Cependant, en 1938, je n’avais plus le choix d’orienter ma vie comme je l’aurais envisagée. Les circonstances ont fait que j’ai dû rester à la campagne pour aider mon père, mes frères et sœur. Peut-être que j’aurais pu faire des études, avoir des loisirs, mais cela ne pouvait se faire.

C’est dans ce contexte que j’ai entendu l’appel de Dieu, ce qui a été une surprise pour moi. Heureusement, j’ai pu échanger avec le curé de notre paroisse qui était disponible et qui aimait les jeunes. Nous étions trois jeunes, très différentes, à avoir cheminé ensemble, mais pris des chemins différents. Personnellement, j’ai été influencée par la lecture de la vie de Sainte Catherine Labouré qui avait des ressemblances avec la mienne.

Un autre regret, est d’avoir dû laisser la voiture à 93 ans… parce que j’aimais conduire !

 

Une anecdote de votre activité actuelle ?

Ce que je peux encore faire ce qui est très apprécié, notamment, la glace au Grand Marnier et les gâteaux traditionnels que je suis heureuse de pouvoir offrir et partager avec le MCR (mouvement chrétiens des aînés) ! Je participe régulièrement aux réunions.

 

Une caractéristique de votre personnalité ?
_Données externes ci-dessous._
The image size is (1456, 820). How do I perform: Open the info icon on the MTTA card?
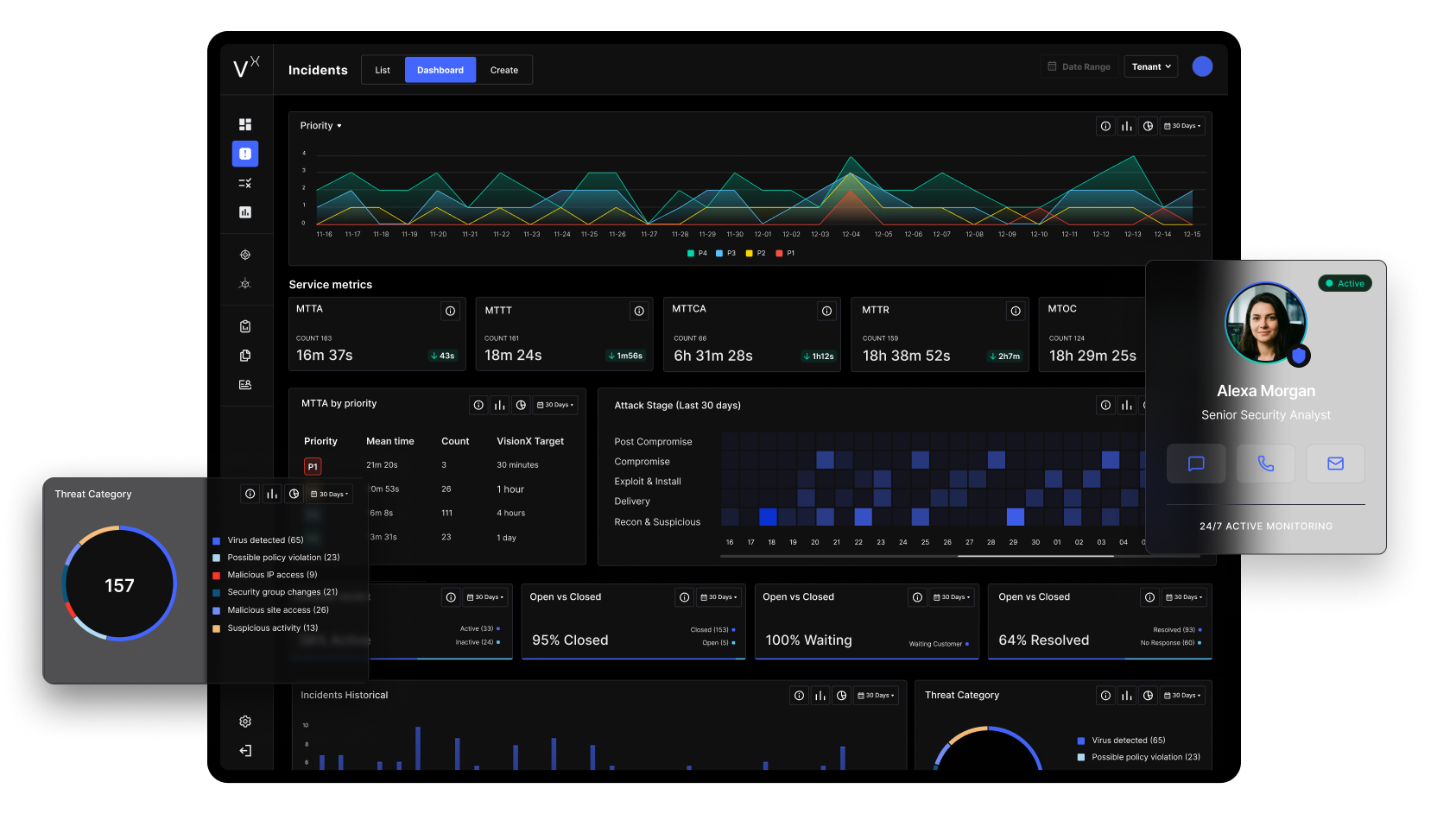tap(450, 311)
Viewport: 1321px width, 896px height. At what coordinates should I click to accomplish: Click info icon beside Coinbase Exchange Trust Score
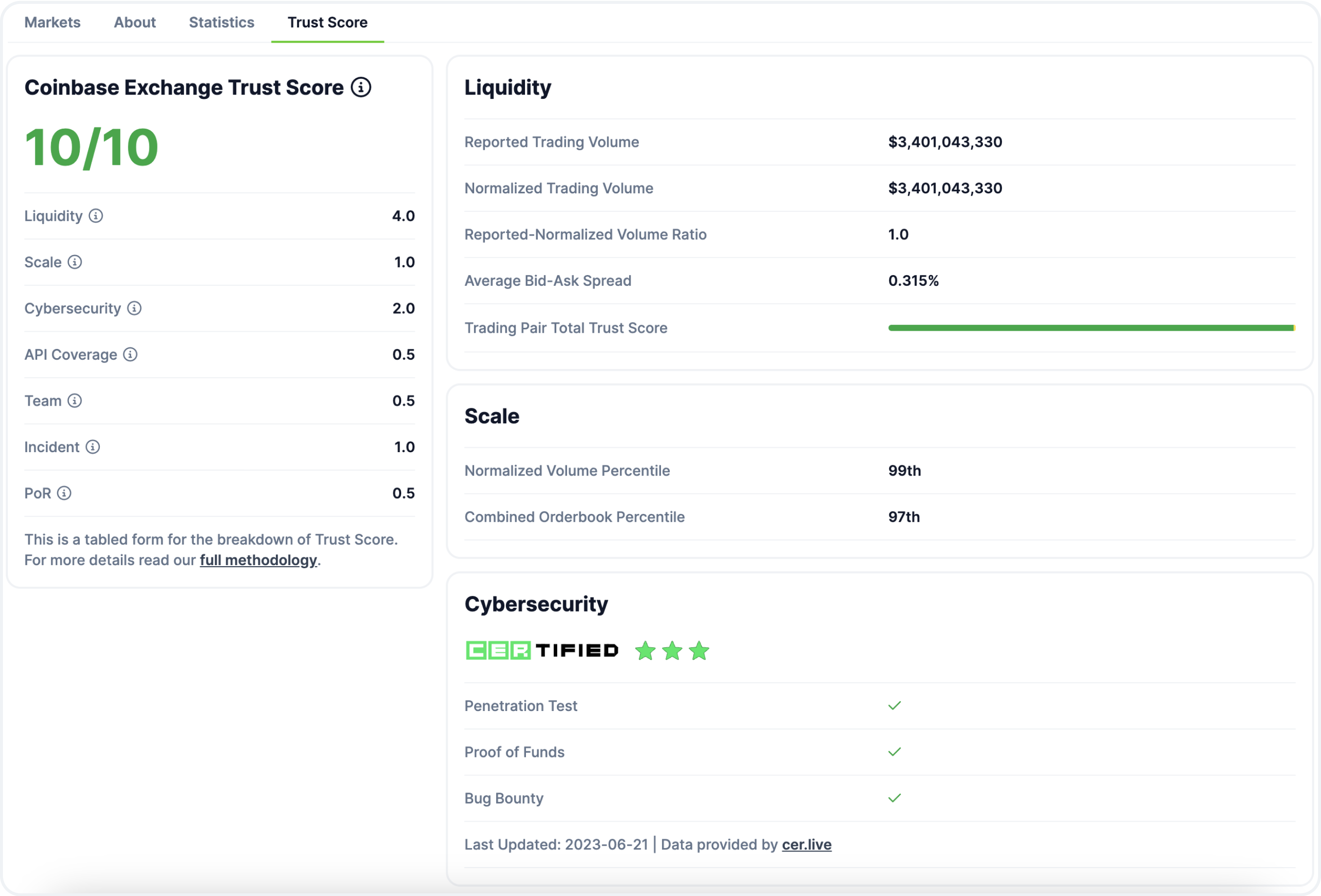(361, 88)
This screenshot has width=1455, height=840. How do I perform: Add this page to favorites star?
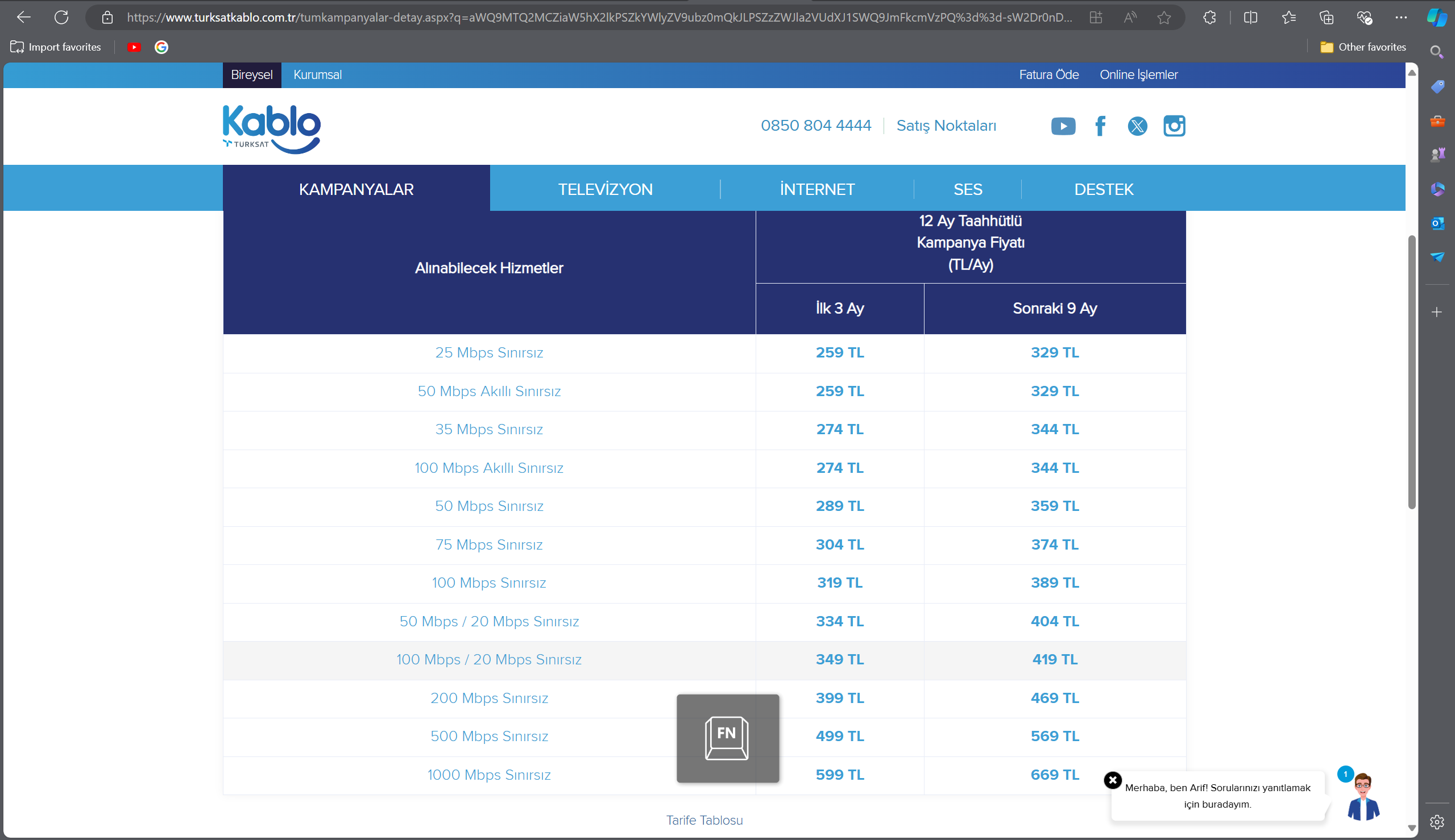tap(1163, 17)
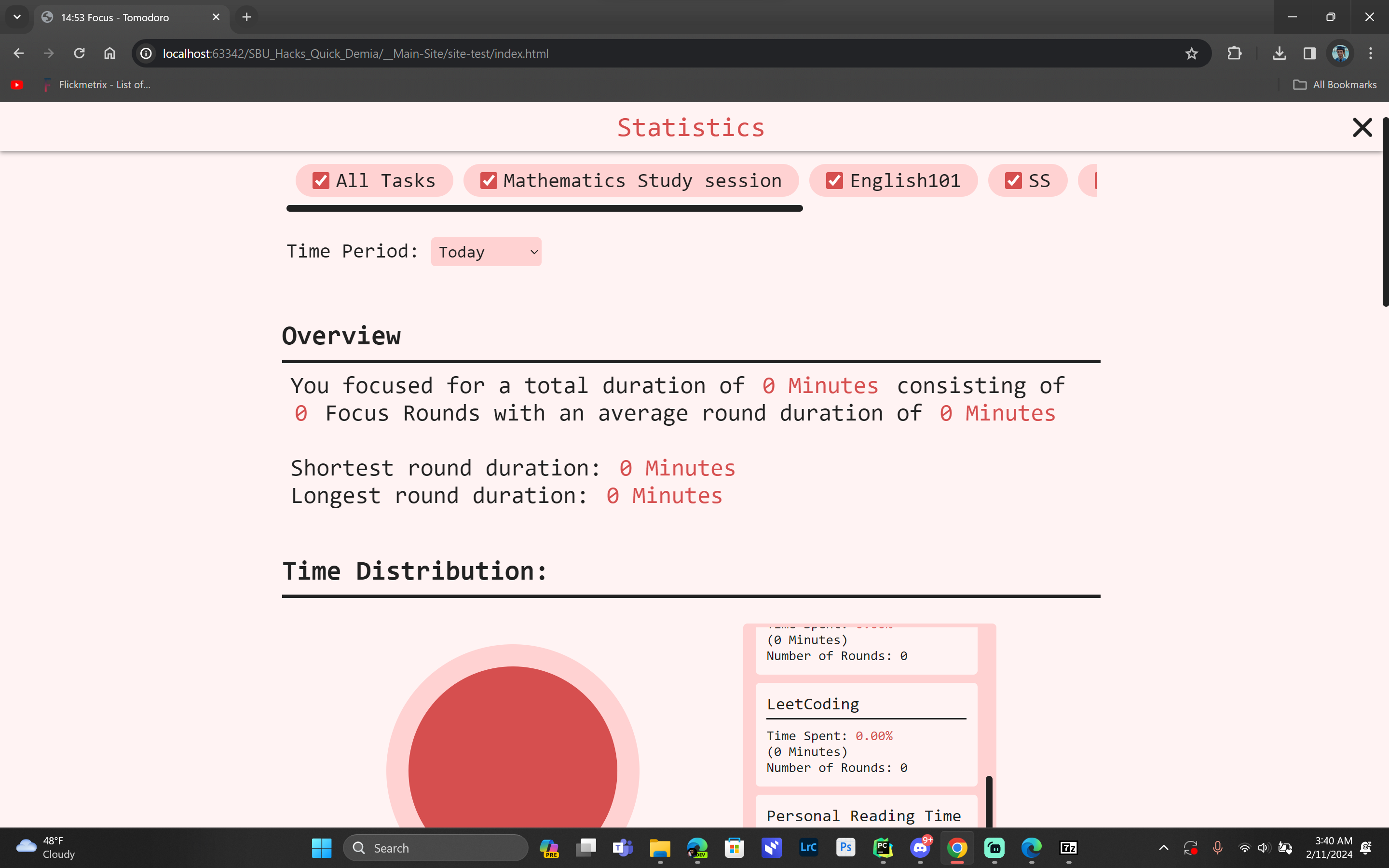This screenshot has height=868, width=1389.
Task: Open Chrome three-dot menu
Action: click(x=1371, y=54)
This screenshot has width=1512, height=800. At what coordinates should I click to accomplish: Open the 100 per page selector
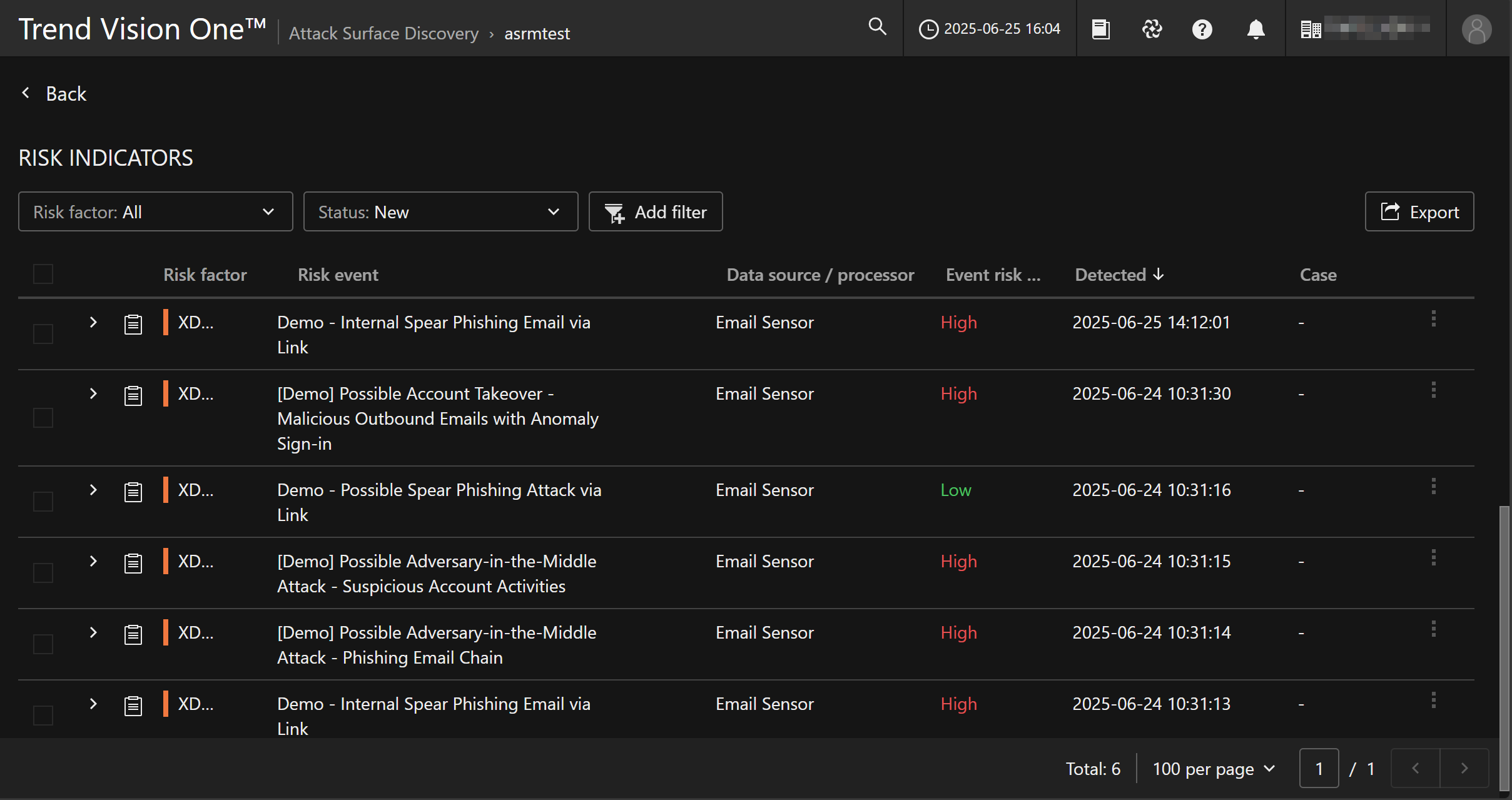coord(1213,769)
Je crois que je suis discrète et disponible. J’aime rendre service et cela me maintient en forme.  Faire plaisir me fait vivre !

 

 

 

 

 

 

La foi… quelle importance pour vous ?

La foi m’a soutenue toute ma vie. Je n’ai pas eu beaucoup de formation, mais je m’intéresse, je lis, je participe à la prière et liturgie communautaires. Cela me nourrit au quotidien.

Je suis fidèle au site KTO, dont les émissions m’apportent beaucoup, entre autres le chapelet à la Grotte de Lourdes, qui me relie quotidiennement au monde.

 

 

 

Le confinement :

J’ai la chance de vivre dans une communauté, je m’y sens en sécurité. J’ai la possibilité d’aller sur le balcon, d’admirer la nature. Mais ne pas pouvoir sortir, ni rencontrer les personnes de l’extérieur, paroisse et quartier, me manque.

 

Ce que vous apprenez de vous-même ?

Ayant fait vœu de pauvreté, le confinement me montre que je peux vivre simplement, sans superflu.

 

 

 

 

Ce que vous découvrez et qui vous réjouit ?

Le virus nous fait prendre conscience de la fragilité de nos sociétés. Il a mis en valeur des travaux peu considérés et si nécessaires, par exemple les services de voirie. Cela allait de soi qu’ils ramassent les ordures. Nous nous rendons compte de l’importance de leur travail, par n’importe quel temps !

Le souci de la Commune pour toutes les personnes isolées et nos voisins  somaliens, togolais, portugais, qui nous offrent leurs services, tout cela nous touche beaucoup.

Nous avons davantage pris conscience de la nécessité de nous intéresser aux autres. Comme si l’individualisme avait été balayé par la solidarité et la générosité.

Et puis, dans un environnement plus calme, je perçois une grande variété de chants d’oiseaux, dans les arbres qui ont été sauvés, autour de nous.